● GOAL A
From the turbine forum thread, list each component of the General Electric CF34 engine that the opening post gives a stage count for, along with that count.
● GOAL B
In the turbine forum thread, what does the High Pressure Turbine use its share of kinetic energy to drive?
● GOAL C
Please retype the part of the turbine forum thread from "I have a general" to "Pressure Compressor (FAN)".

Low Pressure Turbine vs. High Pressure Turbine
 

Hello!
I have a general question regarding about the number of stages in Low Pressure Turbine (LPT) and High Pressure Turbine (HPT).

Why are there more number of stages in LPT than HPT?

As an example, General Electric CF34 Engine, there are:
1 stage of Low Pressure Compressor (FAN)
10 stages of High Pressure Compressor

4 stages of Low Pressure Turbine
2 stages of High Pressure Turbine

Can anyone explain why LPT have more stages than HPT?
Thank you.

In simple terms, although purists will describe it in a better manner:

The HPT has taken off a big chunk of the kinetic energy (to drive the High Pressure Compressor).

In order to have sufficient/more energy to drive the Low Pressure Compressor/Fan, you need additional set of blades to increase the surface area, since there is less kinetic energy available past the HPT.

Makes sense? :)

Because the pressures are lower and it spins slower while still fitting in a fixed pod area.

I wonder just what dimension fixes the stage (blade hub-tip ratio) size that prevent a single stage from producing the same output? in a LPT

anybody?

Just for the record, there have been several versions of the CF-34, with differing numbers of discs in each compressor or turbine stage. Current CF34-10 has:

fan - 3 LP compressor discs - 9 HP compressor discs - 1 HP turbine - 4 LP turbines.

However, your question still applies.

Basically, you are seeing the Law of Diminishing Returns in action.

● EXTRACTED INFORMATION
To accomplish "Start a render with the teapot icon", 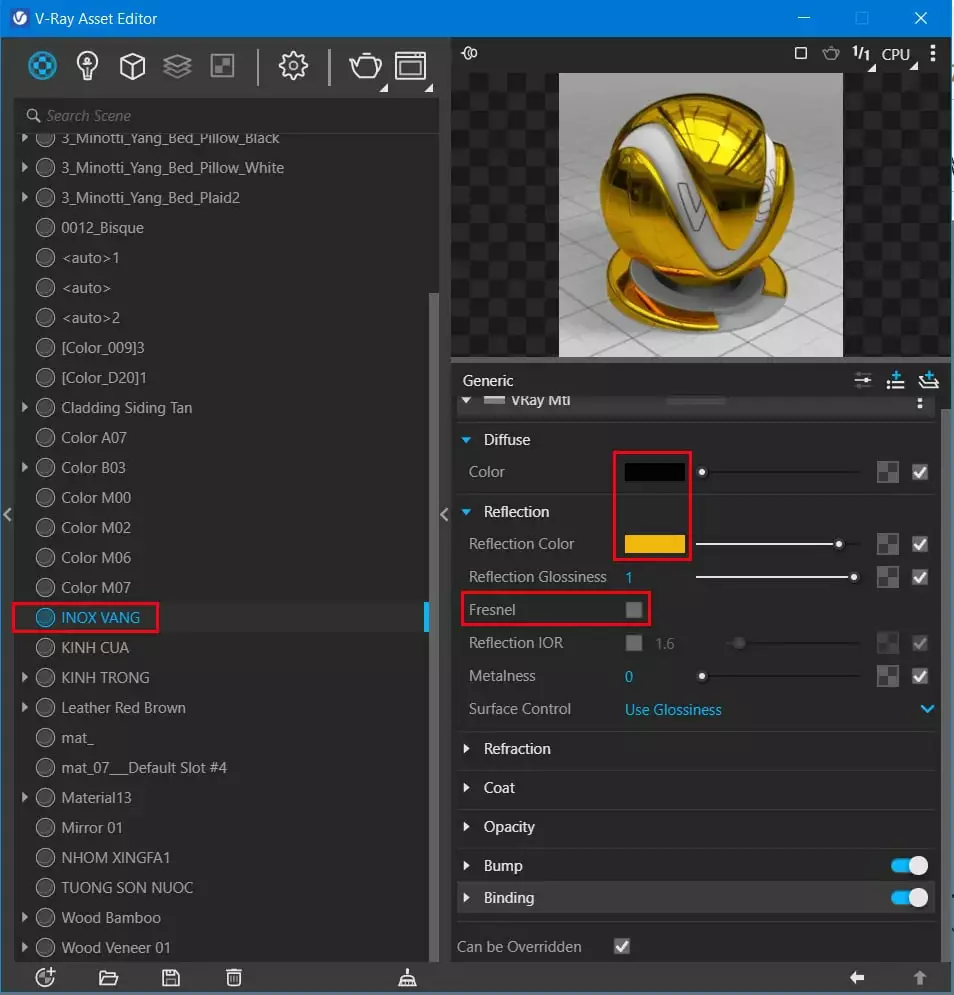I will (x=365, y=66).
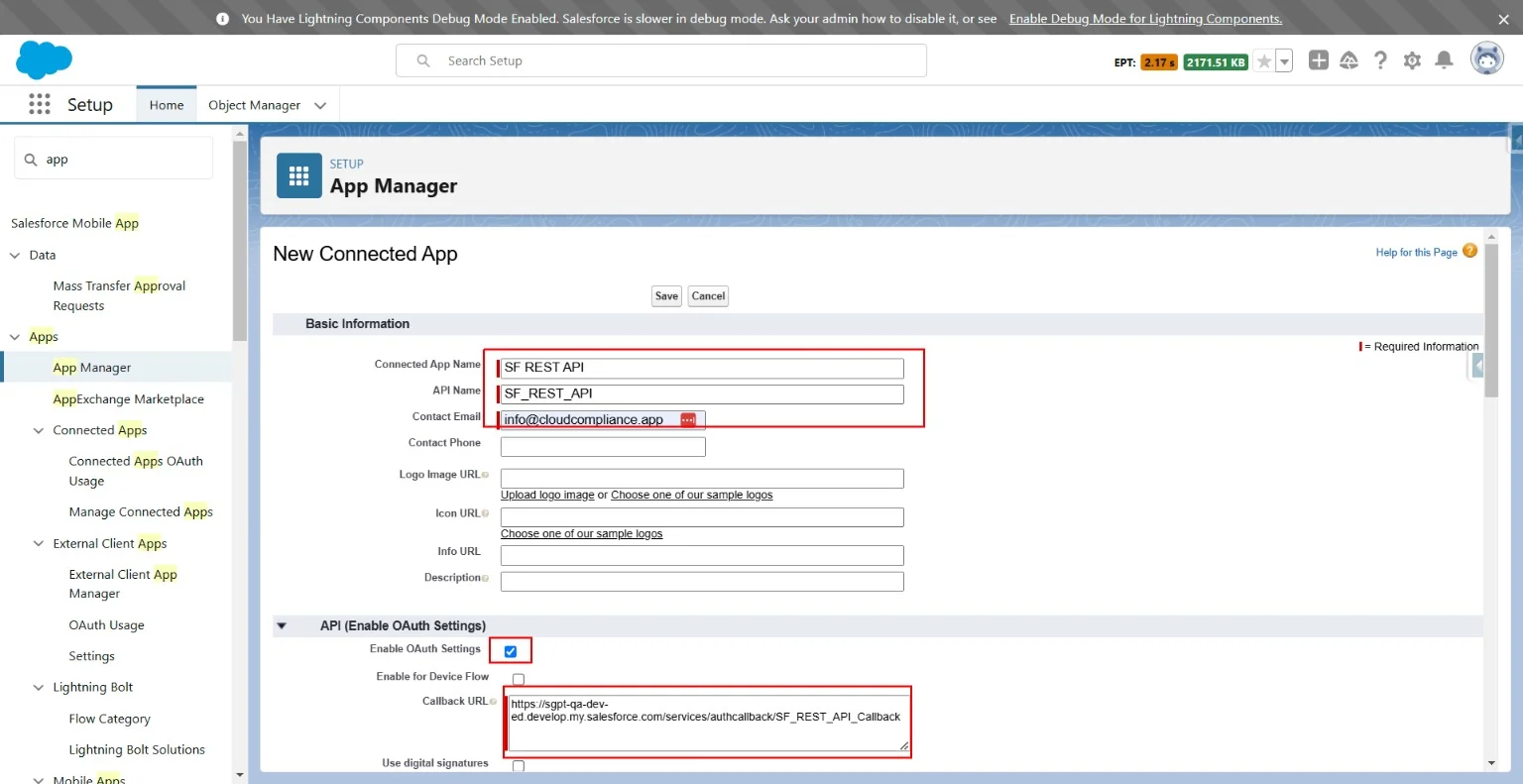Click the Save button
Image resolution: width=1523 pixels, height=784 pixels.
pos(666,296)
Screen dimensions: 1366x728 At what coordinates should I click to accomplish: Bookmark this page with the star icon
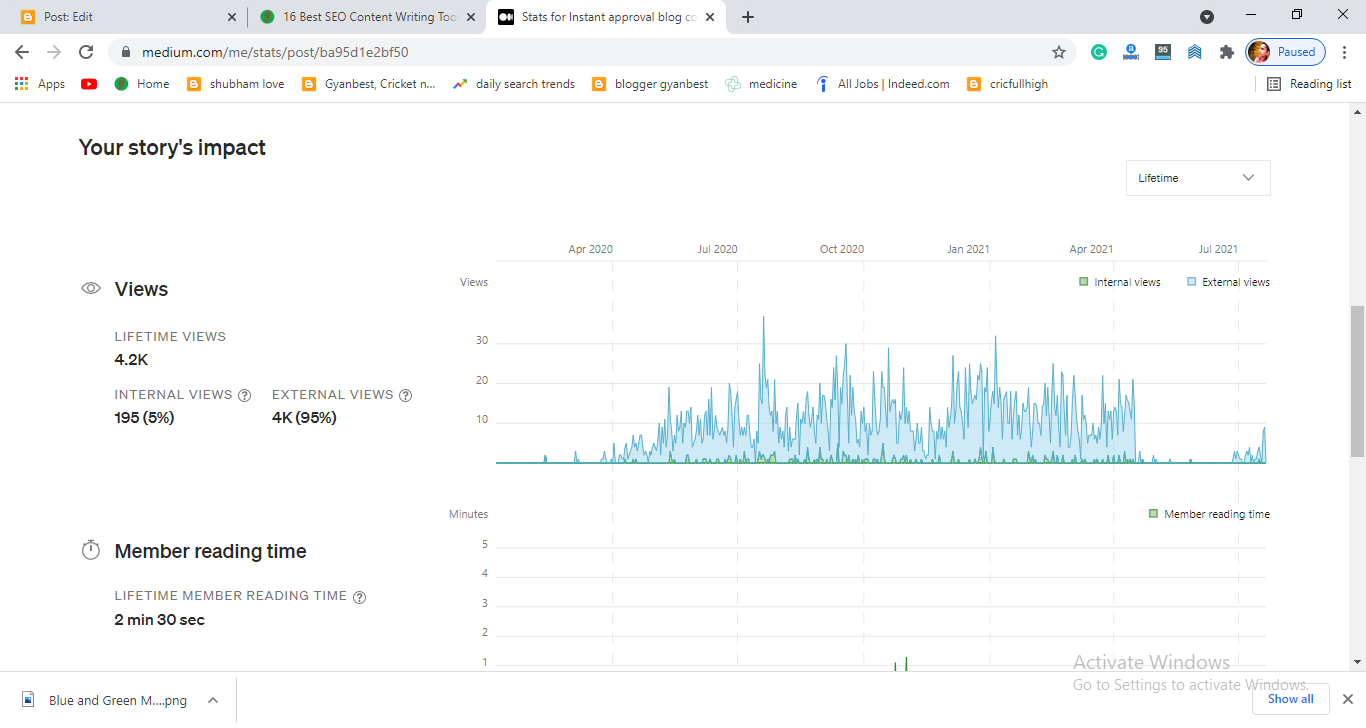pos(1059,52)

● FINAL RESULT A
- Low Pressure Compressor (FAN): 1 stage
- High Pressure Compressor: 10 stages
- Low Pressure Turbine: 4 stages
- High Pressure Turbine: 2 stages

● FINAL RESULT B
The High Pressure Compressor.

● FINAL RESULT C
I have a general question regarding about the number of stages in Low Pressure Turbine (LPT) and High Pressure Turbine (HPT).

Why are there more number of stages in LPT than HPT?

As an example, General Electric CF34 Engine, there are:
1 stage of Low Pressure Compressor (FAN)